II. Multa por inadimplemento das taxas condominiais

  • O Código Civil (art. 1.336, §1º) reduziu a multa de 20% para até 2% sobre o débito.
  • O desconto por pontualidade é possível, mas a afirmação de que a multa “deve ser reduzida à metade” está incorreta, pois o percentual não é 10%, mas sim 2%.

III. Quórum para alteração da convenção

  • O Código Civil (art. 1.351) exige 2/3 dos condôminos para alteração da convenção.

Item I (Correto): De acordo com o art. 1.331, § 1º, do Código Civil de 2002 (com redação dada pela Lei nº 12.607/2012), as vagas de garagem não podem ser alienadas ou alugadas a pessoas estranhas ao condomínio, salvo autorização expressa na convenção. Anteriormente, a Lei nº 4.591/1964 (Art. 2º, § 2º) estabelecia uma proibição mais rígida, determinando que o direito à guarda de veículos não poderia ser transferido a estranhos. Porém, essa alienação a terceiros passou a ser possível sendo necessária a autorização expressa na convenção de condomínio.

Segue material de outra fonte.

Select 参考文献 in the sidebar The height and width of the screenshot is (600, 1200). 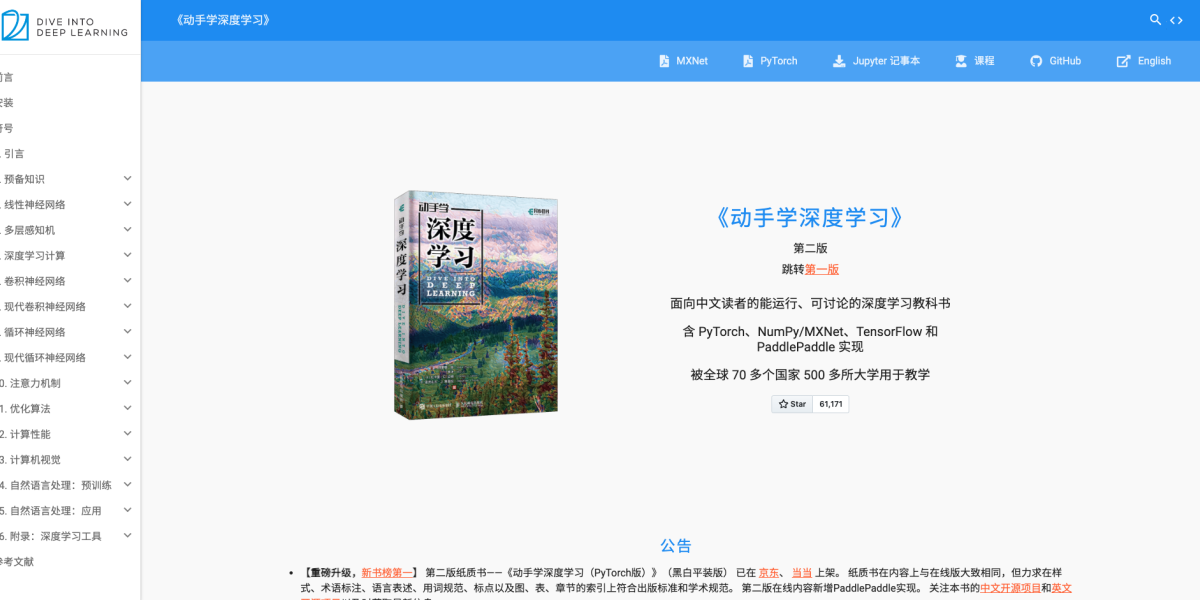pos(10,560)
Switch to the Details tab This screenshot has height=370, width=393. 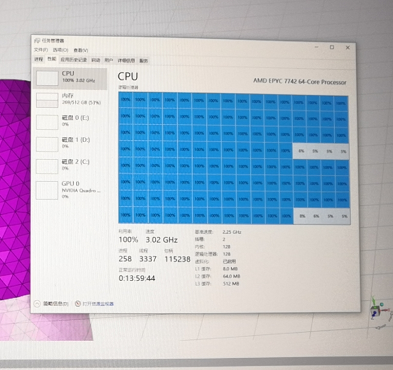[x=126, y=61]
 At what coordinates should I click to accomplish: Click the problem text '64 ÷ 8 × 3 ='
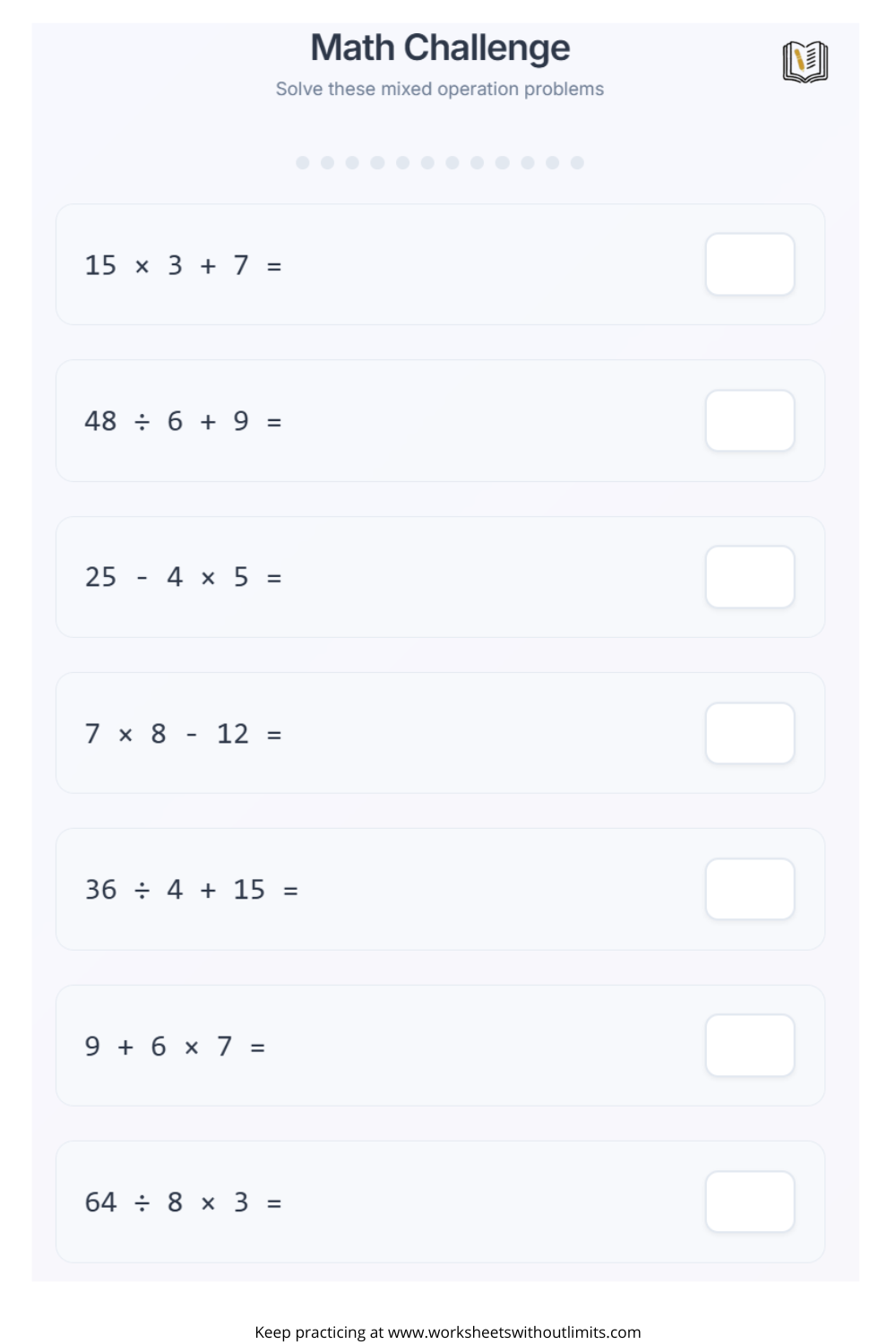[x=183, y=1202]
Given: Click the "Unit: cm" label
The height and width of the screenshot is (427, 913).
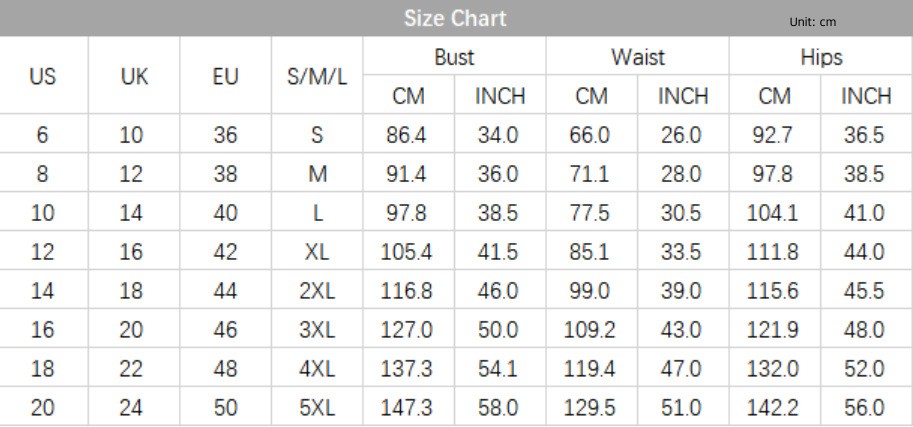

Item II (Incorreto): O Código Civil de 2002, em seu art. 1.336, § 1º, reduziu o teto da multa por inadimplemento das taxas condominiais. Enquanto na vigência da Lei nº 4.591/1964 a multa podia chegar a 20%, o CC/02 limita a multa a, no máximo, 2% sobre o débito. A proposta de reduzir a multa de 20% para a "metade" (10%) ainda estaria em flagrante violação à norma de ordem pública do Código Civil, que impõe o limite de 2%. Além disso, o "desconto por pontualidade" é frequentemente questionado pelo STJ quando utilizado como multa disfarçada que ultrapassa esse limite legal.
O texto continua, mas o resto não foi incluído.